O'Neal, who finished the game with 19 points and three blocked shots, was reportedly aggressive while calling for the ball, jumping for rebounds, and questioning his teammates about the origin of the curious symbols during fast breaks. According to Suns point guard Steve Nash, O'Neal spent several minutes at the foul line in the fourth quarter speculating aloud as to whether the writings represented a cryptic warning to all NBA big men or might unlock the ability to manipulate space and time.

"He kind of freaked out on me when I suggested that it could be an upside down 'S' connected to a 'P,'" Nash said. "After the ref finally warned him to take his shot or risk a technical, Shaq pulled me aside and said the team's cryptographer would probably think differently."

Though O'Neal said it would be irrational to present theories without a solid foundation of research, the 37-year-old did claim that the mysterious inscriptions were definitely created by a more advanced basketball civilization with vastly superior technology. While acknowledging that humans have made impressive scientific progress, O'Neal opined that our culture has not yet developed the sophisticated tools required to embed complex informational structures on the spherical surface of a basketball.

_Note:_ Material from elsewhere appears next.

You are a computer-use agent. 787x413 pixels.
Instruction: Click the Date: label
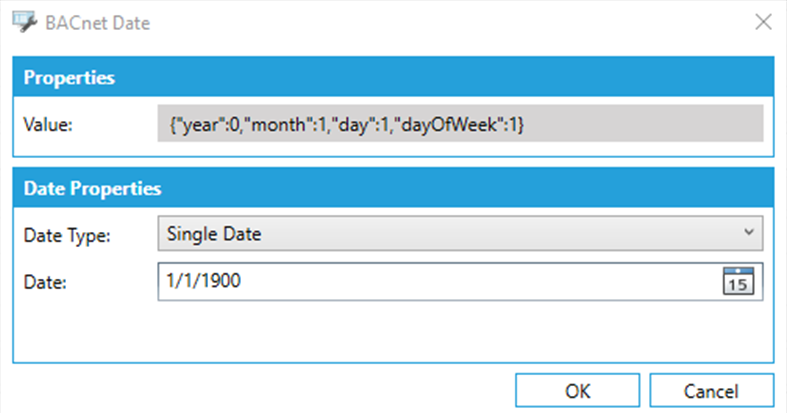point(44,283)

Following the Suns' 118-115 victory over the Nuggets, O'Neal was seen hurrying off the court to the locker room, where he conducted a number of tests on a ball. O'Neal's first experiment, which consisted of squeezing a lemon wedge over the ball to draw out any invisible markings hidden on its surface, was inconclusive, and he expressed annoyance when forced to suspend his research for head coach Alvin Gentry's postgame talk.

"Observing the inscription's sensitivity to high levels of heat seems like a much better use of my time," O'Neal said. "I certainly wouldn't place his feeble recognition of our success in the same realm as my reality-shattering discovery."

O'Neal, who drove to a nearby Sports Authority retail store with the intention of purchasing hundreds of similar basketballs, was distraught when a clerk asked him if he wanted the synthetic version.

"If all these balls are artificial, mere replicas, then that leads to the question of the existence of the original, what I have termed the One True Ball—which may not even exist," said O'Neal, scratching at his face with his fingers. "And if the One True Ball is a mere mental construct, an ideal of perfection, then by extrapolation it becomes impossible to verify that the NBA or life as we know it is even real. Perhaps we are all stuck in separate adjacent dimensions and never actually interact with one another."

"Which ultimately means that we are caught in some kind of cosmic lie," O'Neal added. "All my efforts to create a Shaqtopia were for naught."